Traduction hasardeuse: le procès Wesphael reporté de sept mois

Le procès de Bernard Wesphael, qui doit répondre du meurtre de son épouse, Véronique Pirotton, à Ostende, le 31 octobre 2013, devait s’ouvrir devant la cour d’assises de Mons le 22 février prochain: il a été renvoyé par le président de la cour, Philippe Morandini, au 19 septembre.

Traduction hasardeuse: le procès Wesphael reporté de sept mois
BELGIUM GENT JUSTICE WESPHAEL BELGIUM GENT JUSTICE WESPHAEL ©BELGA

La raison de ce report de sept mois? Des invraisemblables erreurs de traduction dans le dossier transmis aux parties, révélées samedi par les journaux du groupe Sud Presse. Ce dossier compte plus de 4 000 pages, et il a été rédigé en néerlandais. Il devait donc être traduit, en vue du procès qui se tiendra devant une cour d'assises francophone, l'ancien député wallon Écolo ayant réclamé la procédure en français.

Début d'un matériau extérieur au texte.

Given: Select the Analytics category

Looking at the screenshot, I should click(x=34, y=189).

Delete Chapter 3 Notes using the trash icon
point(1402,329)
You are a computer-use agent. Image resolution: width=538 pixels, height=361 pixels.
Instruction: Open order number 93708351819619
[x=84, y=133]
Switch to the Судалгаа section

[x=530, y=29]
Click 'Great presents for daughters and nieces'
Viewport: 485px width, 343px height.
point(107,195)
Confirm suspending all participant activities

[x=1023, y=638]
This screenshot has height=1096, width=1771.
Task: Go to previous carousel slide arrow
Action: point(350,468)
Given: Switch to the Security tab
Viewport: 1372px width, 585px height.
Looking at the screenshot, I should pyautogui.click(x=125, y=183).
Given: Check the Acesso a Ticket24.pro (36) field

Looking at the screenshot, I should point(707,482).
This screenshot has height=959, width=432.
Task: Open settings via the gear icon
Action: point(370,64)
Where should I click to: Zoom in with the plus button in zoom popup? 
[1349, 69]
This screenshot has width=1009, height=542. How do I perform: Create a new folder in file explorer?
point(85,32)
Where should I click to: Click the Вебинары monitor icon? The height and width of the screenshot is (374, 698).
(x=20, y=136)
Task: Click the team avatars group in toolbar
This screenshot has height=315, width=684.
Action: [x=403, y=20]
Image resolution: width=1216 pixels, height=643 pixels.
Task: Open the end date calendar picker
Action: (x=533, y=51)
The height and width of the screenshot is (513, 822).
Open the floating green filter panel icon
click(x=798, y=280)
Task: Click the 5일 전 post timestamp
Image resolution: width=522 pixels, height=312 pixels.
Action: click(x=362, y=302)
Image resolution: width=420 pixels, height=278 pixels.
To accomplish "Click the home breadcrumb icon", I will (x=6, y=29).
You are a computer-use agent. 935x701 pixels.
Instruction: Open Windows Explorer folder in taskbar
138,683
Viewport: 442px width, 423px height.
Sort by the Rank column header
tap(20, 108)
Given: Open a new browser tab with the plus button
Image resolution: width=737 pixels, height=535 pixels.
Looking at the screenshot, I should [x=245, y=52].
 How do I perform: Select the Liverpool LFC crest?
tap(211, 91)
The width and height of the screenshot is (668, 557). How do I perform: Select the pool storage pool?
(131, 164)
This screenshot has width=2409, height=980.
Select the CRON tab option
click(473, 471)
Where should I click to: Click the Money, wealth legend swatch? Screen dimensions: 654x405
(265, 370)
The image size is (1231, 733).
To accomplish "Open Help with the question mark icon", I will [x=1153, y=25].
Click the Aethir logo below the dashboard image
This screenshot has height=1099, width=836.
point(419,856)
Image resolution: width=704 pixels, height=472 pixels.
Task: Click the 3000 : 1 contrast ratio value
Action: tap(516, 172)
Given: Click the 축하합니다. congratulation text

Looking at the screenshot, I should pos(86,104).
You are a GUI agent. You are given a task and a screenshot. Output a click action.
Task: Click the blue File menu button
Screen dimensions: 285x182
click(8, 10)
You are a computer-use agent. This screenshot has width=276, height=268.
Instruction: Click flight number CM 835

Et à la réception du dossier traduit, dont les pages n'étaient pas numérotées, toutes les parties ont sursauté, et ont demandé au président de la cour d'assises le report des débats.

Parmi les exemples de traductions aberrantes relevées par Sud Presse, on retiendra notamment «reconstruction» «réquisitoire» ou «réquisition» pour «reconstitution»; ou encore «hémorragie» pour «hématome» et «mort par strangulation» pour «mort par suffocation»!

Des traducteurs-jurés n’auraient pas commis ces mêmes erreurs, mais interrogés par nos confrères de la télévision, ils ont expliqué ne pouvoir effectuer ce travail au tarif de dix euros bruts de l’heure. La facture de ce nouveau dérapage de la justice belge risque, elle, d’être salée!